O Tribunal da Relação de Évora (TRE) decidiu que não constitui elemento do tipo legal do crime de violência doméstica que a ofendida esteja numa posição de inferioridade ou de dependência em relação ao agressor.
O caso
Depois do fim de uma relação de namoro que durou cerca de cinco anos, durante os quais o casal nunca viveu junto, o homem não aceitou que ela iniciasse um novo relacionamento e começou a persegui-la.
Fê-lo telefonando-lhe quase diariamente e inúmeras vezes ao longo do dia e durante a noite, enviando-lhe também mensagens escritas para o telemóvel, ofendendo-a e ameaçando-a. Começou também a passar de carro junto à casa dela, bem como a ficar na rua a observar e a ver as suas rotinas e a perseguir e a importunar o novo casal quando estavam juntos, de forma constante e em diversas ocasiões.
Comportamento que levou a mulher a apresentar queixa contra o antigo namorado, o qual acabou por ser condenado por crime de violência doméstica a um ano e onze meses de prisão, suspensa na sua execução, e no pagamento de uma indemnização.
Discordando da condenação, o arguido recorreu para o TRE defendendo que os factos provados não preenchiam todos os elementos típicos do crime de violências doméstica, uma vez que a ex-namorada não estava numa posição de inferioridade ou de dependência em relação a ele.
Apreciação do Tribunal da Relação de Évora
O TRE negou provimento ao recurso interposto pelo arguido, mantendo na íntegra a sentença condenatória, ao decidir que não constitui elemento do tipo legal do crime de violência doméstica que a ofendida esteja numa posição de inferioridade ou de dependência em relação ao agressor.
Segundo o TRE, embora a existência de uma relação de subordinação existencial constitua uma realidade sociológica presente em muitas das situações de violência doméstica previstas na lei, isso não significa que as esgote ou que constitua elemento típico de cuja demonstração dependa a responsabilidade penal do agente.
O alargamento, em 2013, da punição prevista na lei aos casos em que o crime é praticado por quem tenha mantido com a vítima relação de namoro, independentemente de coabitação, visa antes proteger a vítima contra atos de violência contrários à confiança num comportamento de respeito e abstenção de atos violadores da integridade pessoal do ex-parceiro, incluindo as vítimas de perseguição, em que o ex-namorado assume comportamentos retaliatórios e fortemente perturbadores da paz do ex-parceiro por não se conformar com o fim da relação ou com a assunção de uma relação amorosa com outra pessoa.

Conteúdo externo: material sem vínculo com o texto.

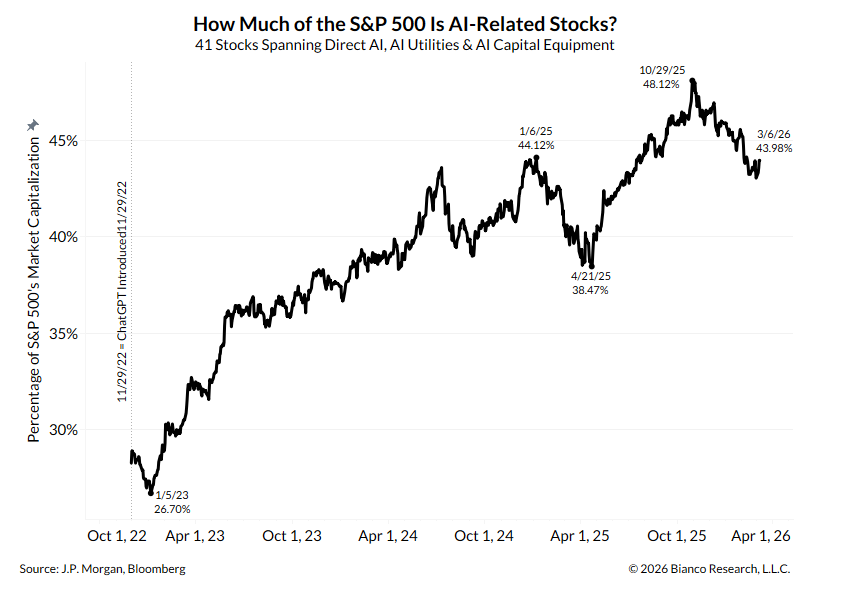This screenshot has height=600, width=841.
Task: Click the 30% y-axis tick label
Action: [62, 430]
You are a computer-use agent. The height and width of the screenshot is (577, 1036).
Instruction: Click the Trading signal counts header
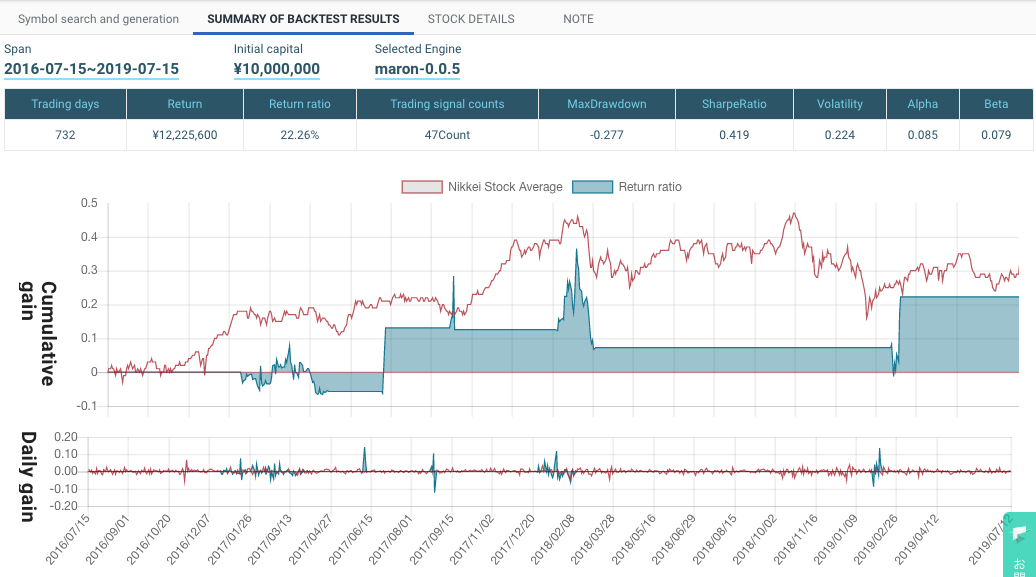coord(448,103)
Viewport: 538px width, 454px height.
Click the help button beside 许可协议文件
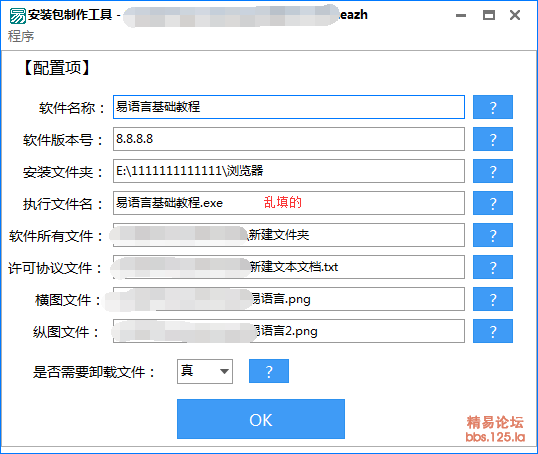click(493, 267)
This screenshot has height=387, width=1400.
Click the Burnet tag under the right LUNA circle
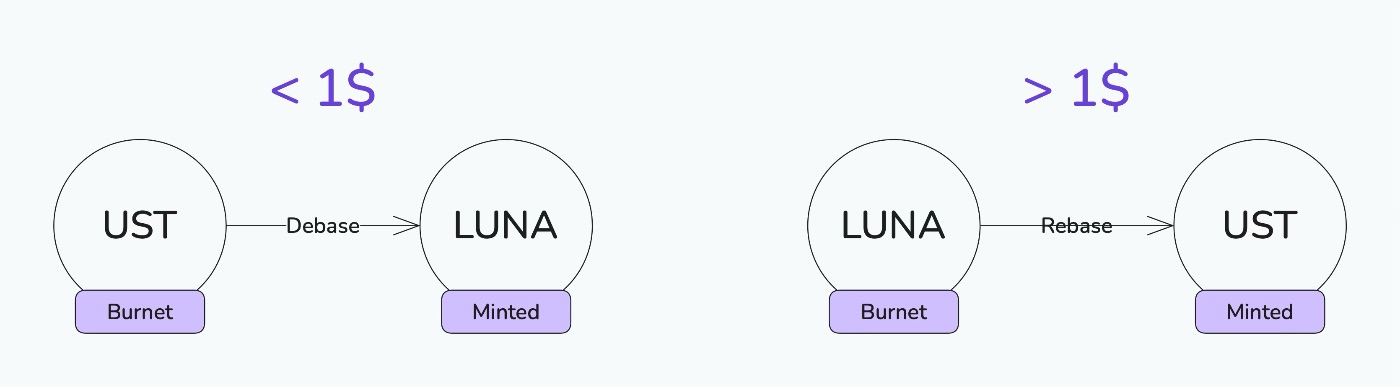click(894, 312)
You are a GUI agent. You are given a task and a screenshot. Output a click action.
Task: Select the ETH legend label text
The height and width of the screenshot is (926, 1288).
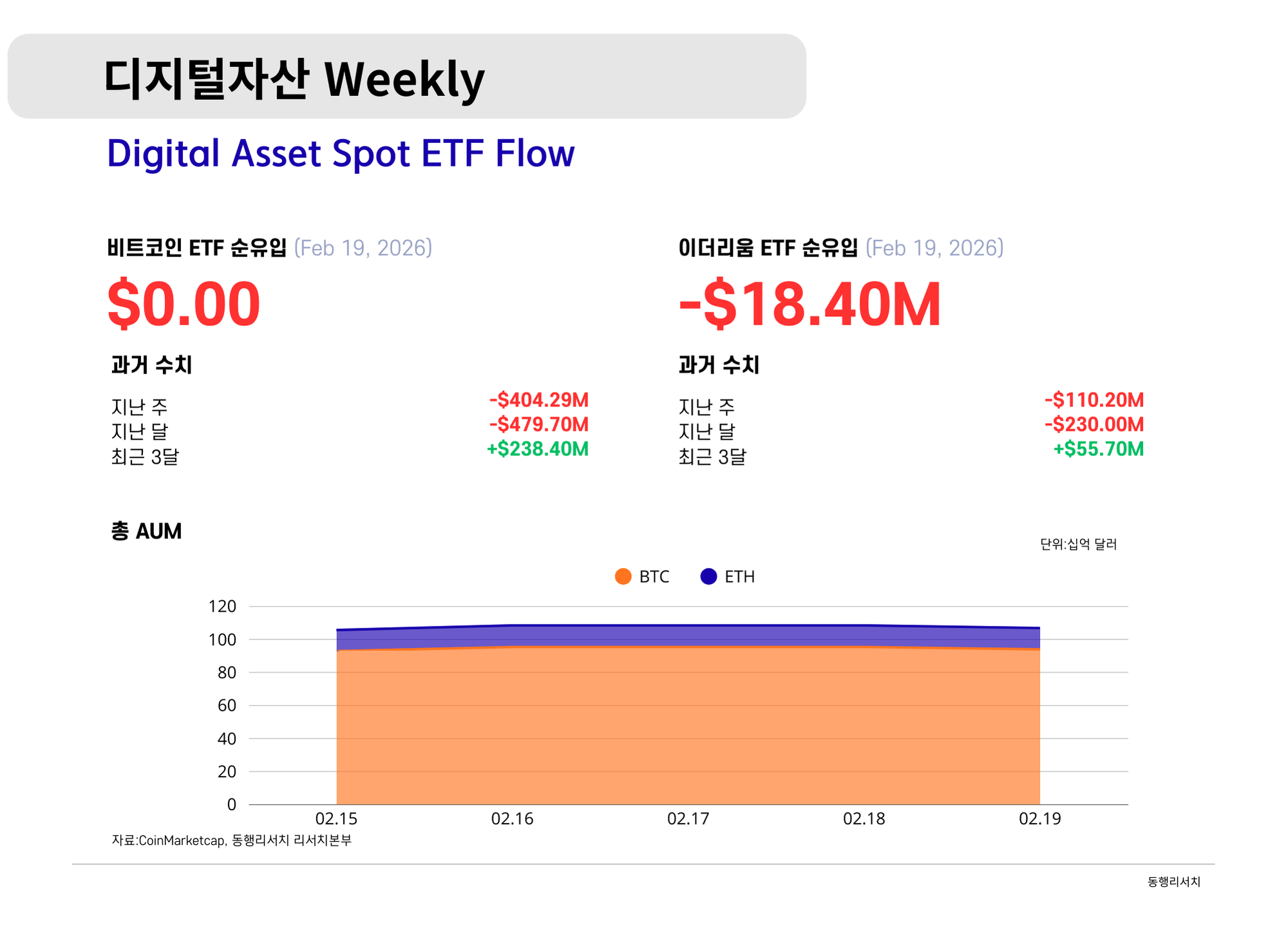[x=739, y=576]
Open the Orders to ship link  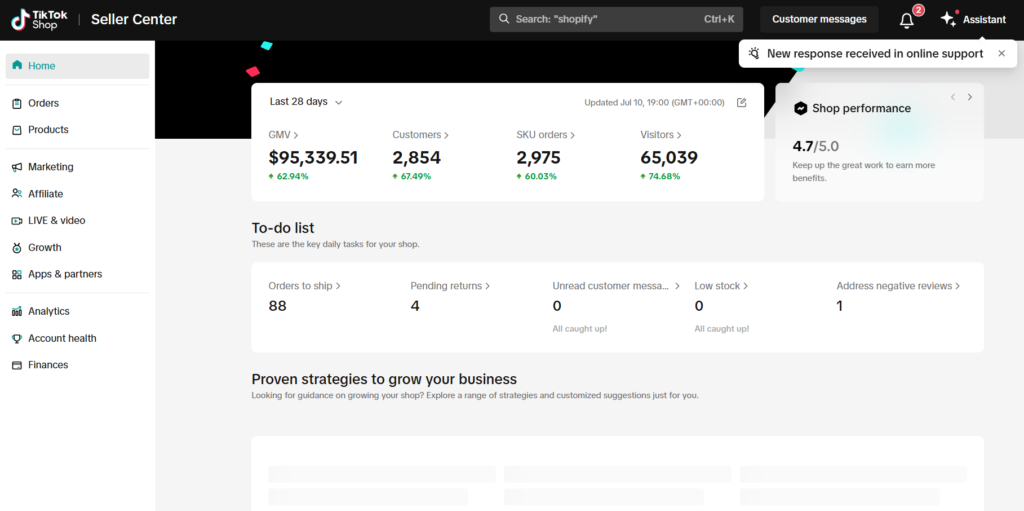[x=304, y=286]
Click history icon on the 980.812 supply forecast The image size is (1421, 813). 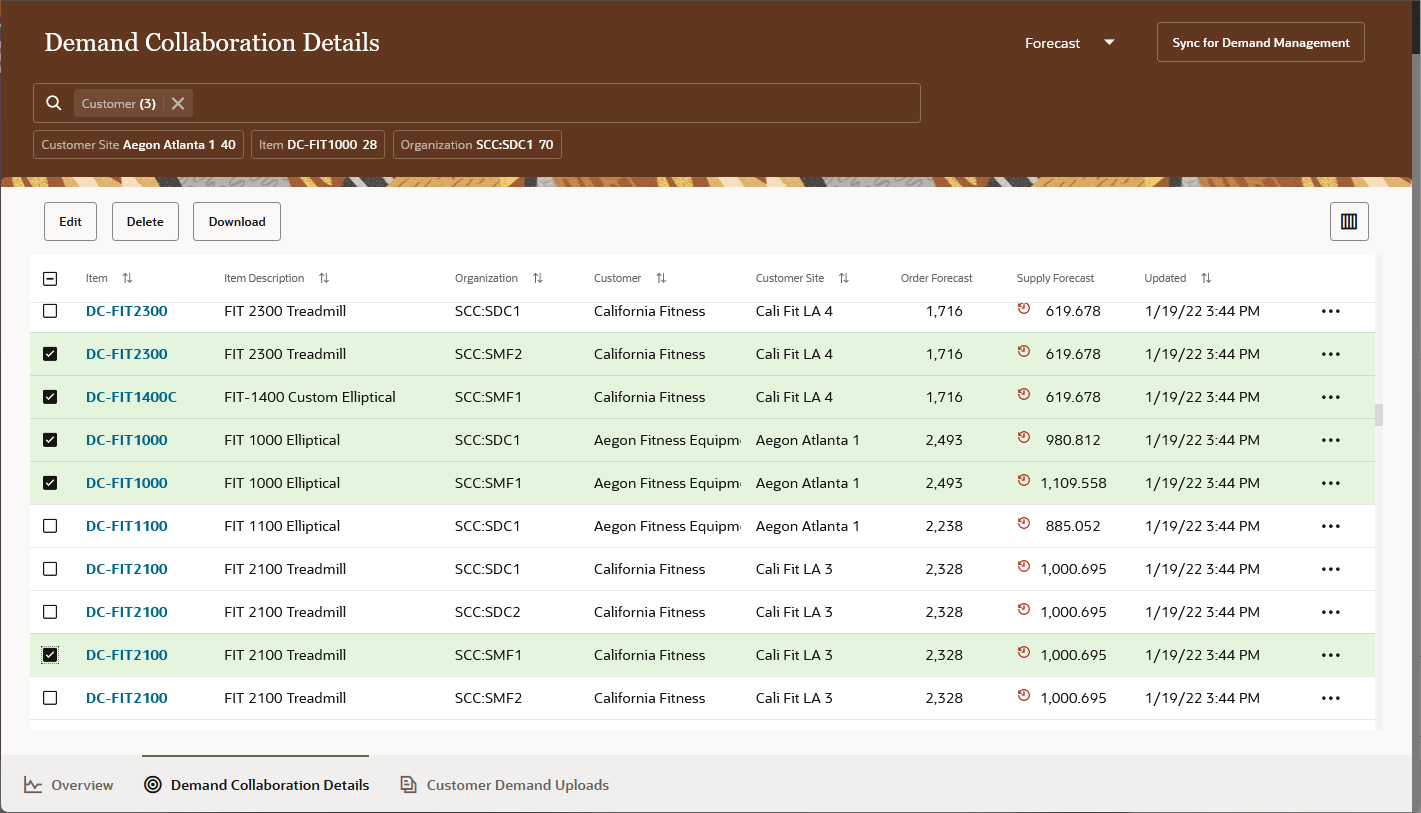pos(1023,438)
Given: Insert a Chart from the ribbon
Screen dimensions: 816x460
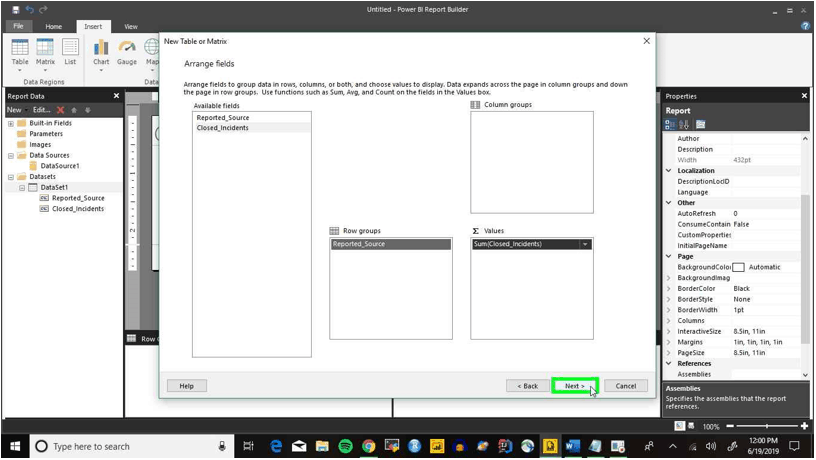Looking at the screenshot, I should [101, 53].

Não está, nem tem que estar, em causa qualquer relação de subordinação existencial entre agente e vítima que enquadre o comportamento ilícito daquele, mas antes uma relação que a assistente quer ver efetivamente terminada, mas que o arguido não quer deixar terminar, forçando o seu prolongamento através de atos que colocam em perigo a saúde física e mental da vítima.
Demonstrada exuberantemente a prática de maus tratos psíquicos à assistente por parte do arguido, através da sua constante perseguição e perturbação, nada há a censurar na decisão que considerou preenchido o tipo de violência doméstica e condenou o arguido.